» TO BE DONE:
Reproduce the lines of the listing below word for word, from the line containing "You are a computer-use" through the end of the listing, both ends included. Leave the pictures out.
__________________________________________________
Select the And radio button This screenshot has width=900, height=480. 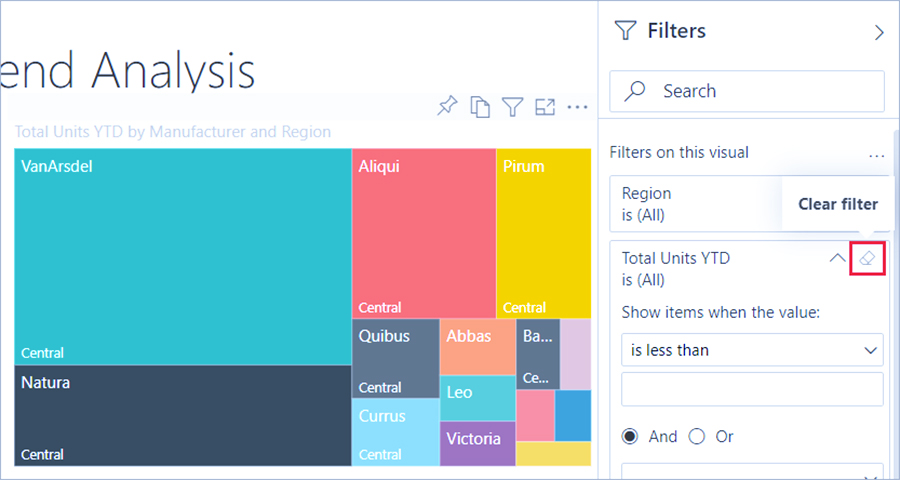click(631, 436)
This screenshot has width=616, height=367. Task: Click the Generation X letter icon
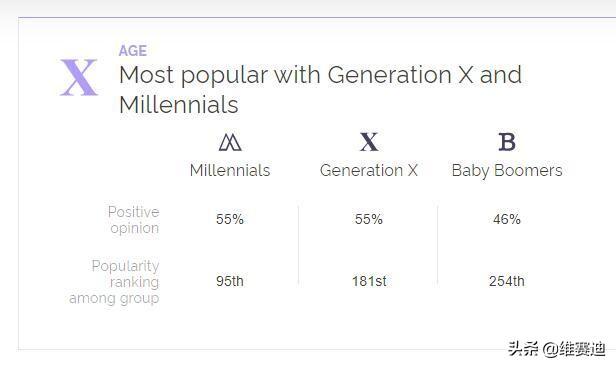coord(369,142)
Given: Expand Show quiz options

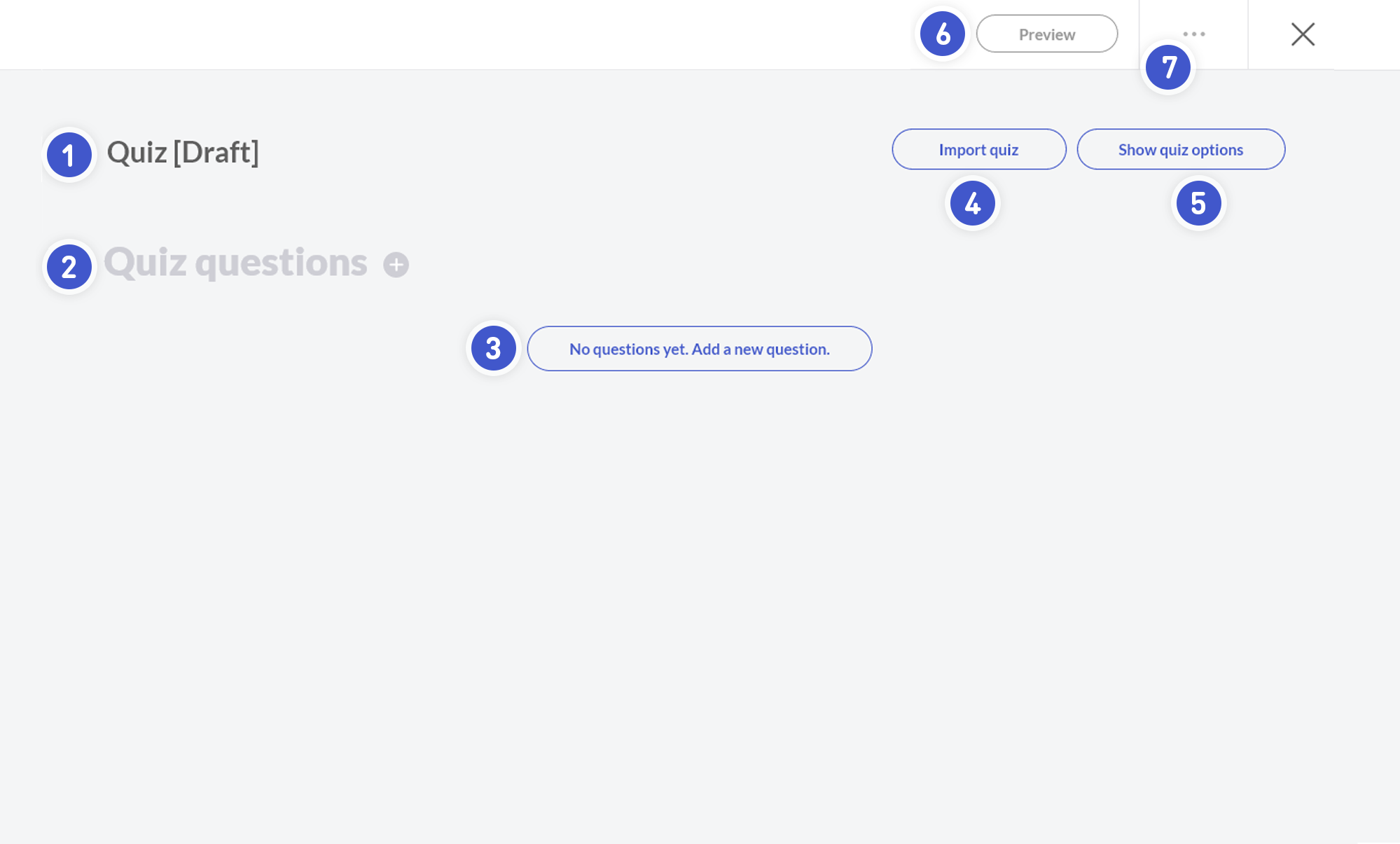Looking at the screenshot, I should [1180, 149].
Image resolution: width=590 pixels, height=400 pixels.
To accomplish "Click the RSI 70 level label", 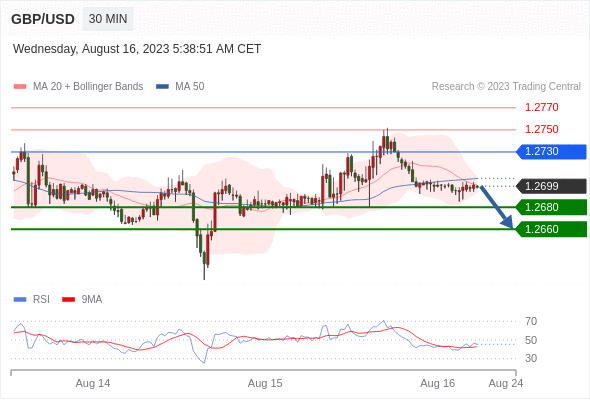I will click(531, 321).
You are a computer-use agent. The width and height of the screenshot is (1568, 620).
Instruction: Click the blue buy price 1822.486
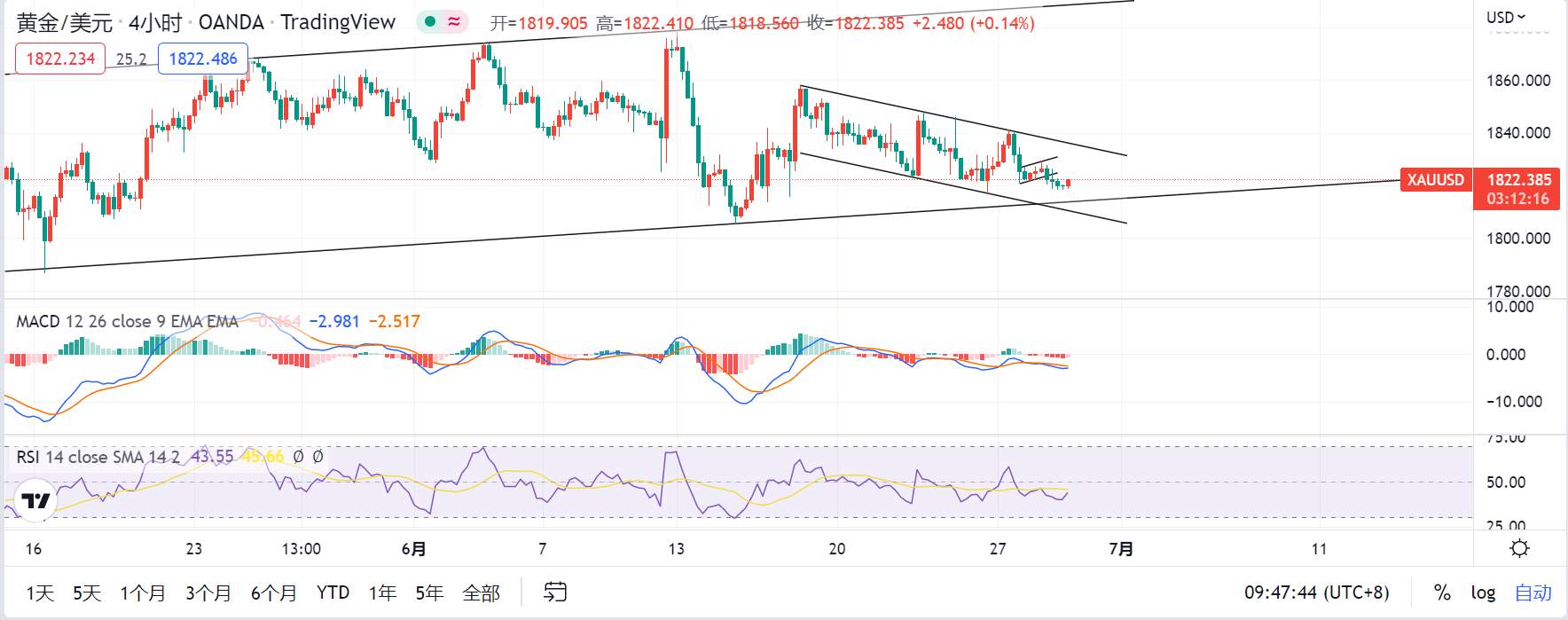(203, 59)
__________________________________________________
» TASK RESPONSE:
You are a computer-use agent. The width and height of the screenshot is (1568, 620).
Instruction: Click the blue buy price 1822.486
(203, 59)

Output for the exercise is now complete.